A New Challenger Approaches

The case pits Trunk Archive against the site comicbookmovie.com (CBM), its owner and two of its authors.

According to the decision (embedded below), Trunk Archive has the exclusive rights to a series of photographs taken by celebrity photographer Annie Leibovitz. This collection included images of actors featured in two separate Star Wars films.

Vanity Fair published those images in two separate articles, one in 2017 and one in 2019.

Between October 2017 and January 2020, CBM published fifteen articles featuring those images. Mark Cassidy authored nine of them, and Joshua Wilding authored the other six. Both Cassidy and Wilding are considered users of the site, not employees.

However, rather than downloading the images and reuploading them, Cassidy and Wilding embedded the photos in the articles using HTML code. As such, they argued the articles were non-infringing under the server test.

Initially, the court agreed. It sided with the defendants and backed the server test. However, when Trunk Archive filed for summary judgment, the court reconsidered and vacated its own previous opinion on embedding.

In his ruling, Judge David Barlow said:

The court now finds the “server” test to be unpersuasive. The Perfect 10 court reasoned that Google did not “display” the copyrighted works at issue through embedded links because it did not possess a copy of the works on its servers. But possession of a physical copy is not a prerequisite to displaying a copyrighted work. Instead, the plain text of the Act makes clear that “[t]o ‘display’ a work means to show a copy of it, either directly or by . . . any other device or process[.]”

It’s an incredibly strong condemnation of the server test, and it may pose the biggest challenge to the test yet.

Why This Decision Matters

This decision has largely flown under the radar. I only heard about it yesterday. However, there are two key reasons that it’s going to be a case to watch.

  1. It’s a Reconsideration: It’s relatively rare for courts to vacate their own decisions on reconsideration. Judge Barlow originally upheld the server test but reversed course on reconsideration and did so with a very scathing rebuke.
  2. It’s in the Tenth Circuit: The Tenth Circuit is one of the many circuits where the server rule hasn’t been significantly discussed. However, district courts previously treated the Perfect 10 ruling as precedent, even if they were outside the Ninth Circuit. That, as this ruling makes clear, is no longer the case.

While the Tenth Circuit could possibly overturn this decision, it would have to find reasons to do so and explain why Judge Barlow’s reasoning was, in their mind, wrong. That seems to be a tall order given the amount of examination he has given the question in his decision.

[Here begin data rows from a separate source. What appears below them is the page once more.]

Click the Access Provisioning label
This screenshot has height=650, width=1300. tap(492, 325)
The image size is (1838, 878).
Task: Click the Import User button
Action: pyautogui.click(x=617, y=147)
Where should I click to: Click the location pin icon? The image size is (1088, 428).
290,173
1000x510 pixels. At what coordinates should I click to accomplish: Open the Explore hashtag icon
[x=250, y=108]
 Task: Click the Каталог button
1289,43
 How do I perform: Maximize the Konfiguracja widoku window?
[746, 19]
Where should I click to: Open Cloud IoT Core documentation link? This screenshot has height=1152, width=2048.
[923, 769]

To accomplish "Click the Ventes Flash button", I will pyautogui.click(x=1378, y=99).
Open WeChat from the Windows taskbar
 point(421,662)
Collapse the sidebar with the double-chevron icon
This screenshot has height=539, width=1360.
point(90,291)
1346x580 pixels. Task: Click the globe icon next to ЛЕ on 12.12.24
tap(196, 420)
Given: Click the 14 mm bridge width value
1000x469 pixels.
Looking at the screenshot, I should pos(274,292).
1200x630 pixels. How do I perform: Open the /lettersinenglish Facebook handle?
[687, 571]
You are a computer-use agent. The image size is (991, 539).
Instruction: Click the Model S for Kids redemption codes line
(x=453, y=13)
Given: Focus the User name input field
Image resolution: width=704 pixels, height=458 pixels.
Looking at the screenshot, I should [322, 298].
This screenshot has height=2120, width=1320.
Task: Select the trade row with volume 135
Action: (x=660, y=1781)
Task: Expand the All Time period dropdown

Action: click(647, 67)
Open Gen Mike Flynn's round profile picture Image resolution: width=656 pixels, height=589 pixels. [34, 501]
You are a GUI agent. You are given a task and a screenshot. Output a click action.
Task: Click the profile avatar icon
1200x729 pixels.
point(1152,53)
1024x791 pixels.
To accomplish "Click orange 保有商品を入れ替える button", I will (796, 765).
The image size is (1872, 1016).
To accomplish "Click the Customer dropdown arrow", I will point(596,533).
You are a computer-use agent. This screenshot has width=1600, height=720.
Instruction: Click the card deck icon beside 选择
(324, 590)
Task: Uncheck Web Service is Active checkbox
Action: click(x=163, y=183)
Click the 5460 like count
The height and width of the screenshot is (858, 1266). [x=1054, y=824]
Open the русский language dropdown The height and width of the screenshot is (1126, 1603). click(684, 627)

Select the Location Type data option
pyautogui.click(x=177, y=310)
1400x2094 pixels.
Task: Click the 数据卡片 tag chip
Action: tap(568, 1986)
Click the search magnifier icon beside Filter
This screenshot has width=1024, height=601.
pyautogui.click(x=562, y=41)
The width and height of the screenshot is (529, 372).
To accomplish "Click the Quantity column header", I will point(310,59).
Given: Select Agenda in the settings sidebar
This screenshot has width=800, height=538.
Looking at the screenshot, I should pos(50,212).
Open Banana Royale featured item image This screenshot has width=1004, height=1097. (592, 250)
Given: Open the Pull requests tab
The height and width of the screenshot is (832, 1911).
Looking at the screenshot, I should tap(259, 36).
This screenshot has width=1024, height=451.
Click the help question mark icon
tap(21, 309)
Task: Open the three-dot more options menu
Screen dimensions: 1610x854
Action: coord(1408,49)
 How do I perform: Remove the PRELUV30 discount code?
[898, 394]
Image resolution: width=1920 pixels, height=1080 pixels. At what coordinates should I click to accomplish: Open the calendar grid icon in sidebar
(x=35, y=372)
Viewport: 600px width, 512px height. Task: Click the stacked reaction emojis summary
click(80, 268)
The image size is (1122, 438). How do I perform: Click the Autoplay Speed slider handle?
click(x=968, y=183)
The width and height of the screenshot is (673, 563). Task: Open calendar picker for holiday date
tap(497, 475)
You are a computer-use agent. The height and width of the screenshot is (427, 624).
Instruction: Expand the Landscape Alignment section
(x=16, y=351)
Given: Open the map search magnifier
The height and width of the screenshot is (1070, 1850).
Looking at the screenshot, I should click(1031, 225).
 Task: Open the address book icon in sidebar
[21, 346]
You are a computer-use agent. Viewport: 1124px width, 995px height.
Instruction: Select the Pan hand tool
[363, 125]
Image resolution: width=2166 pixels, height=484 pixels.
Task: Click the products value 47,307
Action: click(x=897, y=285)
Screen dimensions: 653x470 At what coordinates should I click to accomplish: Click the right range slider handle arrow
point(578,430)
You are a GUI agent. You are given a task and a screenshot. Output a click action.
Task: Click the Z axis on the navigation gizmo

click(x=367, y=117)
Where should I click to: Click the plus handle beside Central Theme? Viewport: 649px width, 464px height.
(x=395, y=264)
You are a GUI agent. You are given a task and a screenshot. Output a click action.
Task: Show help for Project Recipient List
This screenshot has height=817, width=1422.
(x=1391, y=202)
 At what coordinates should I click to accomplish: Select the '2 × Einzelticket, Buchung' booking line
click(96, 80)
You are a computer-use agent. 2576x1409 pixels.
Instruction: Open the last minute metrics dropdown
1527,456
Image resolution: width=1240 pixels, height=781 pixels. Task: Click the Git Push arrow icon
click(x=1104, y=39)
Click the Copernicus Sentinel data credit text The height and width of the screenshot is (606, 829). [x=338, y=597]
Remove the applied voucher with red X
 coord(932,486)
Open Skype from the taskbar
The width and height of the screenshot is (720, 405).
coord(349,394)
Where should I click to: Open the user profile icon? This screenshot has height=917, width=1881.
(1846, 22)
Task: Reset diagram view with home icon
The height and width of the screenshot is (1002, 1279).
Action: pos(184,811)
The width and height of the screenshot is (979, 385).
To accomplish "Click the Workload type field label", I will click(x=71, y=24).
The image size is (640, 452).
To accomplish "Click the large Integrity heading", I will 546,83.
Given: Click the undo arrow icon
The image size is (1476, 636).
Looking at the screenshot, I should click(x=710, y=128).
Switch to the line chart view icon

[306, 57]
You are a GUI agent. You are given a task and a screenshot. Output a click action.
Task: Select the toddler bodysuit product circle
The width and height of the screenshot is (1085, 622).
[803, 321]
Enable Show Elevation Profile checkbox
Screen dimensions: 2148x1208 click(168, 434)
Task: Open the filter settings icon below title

Ultimately, it’s extremely rare for a district court judge to set aside precedent, even from another circuit, especially upon reconsideration. It’s a bold stand against the server test and one that may be another nail in the coffin for it.

Bottom Line

One of the major shifts in copyright over the past 20 years has been that courts have taken less interest in how something works and are looking at whether the outcome is infringing. The Aereo ruling is the poster child for that shift.

However, the server test remained even as the Aereo ruling pushed courts away from focusing on technological distinctions. Even as judges in other circuits rebuked the server test wholesale, in the Ninth, it remained unquestioned.

Now, it’s being strongly questioned in another circuit. While it may not be the final death knell for the server test, it is another crack in the armor.

It’s becoming increasingly difficult to justify this rule. However, barring a Supreme Court decision, it’s unlikely to be killed off completely. That said, a major challenge in another circuit is bad news for the test, posing a real challenge for any court to justify it.

This will be a case to watch, as it will likely be appealed. Simply put, what happens next may determine the future of the server test.

Note: This article was updated to correct an error that Utah is in the Tenth Circuit, not the Ninth. Big thanks to Scott Alan Burroughs for the heads-up!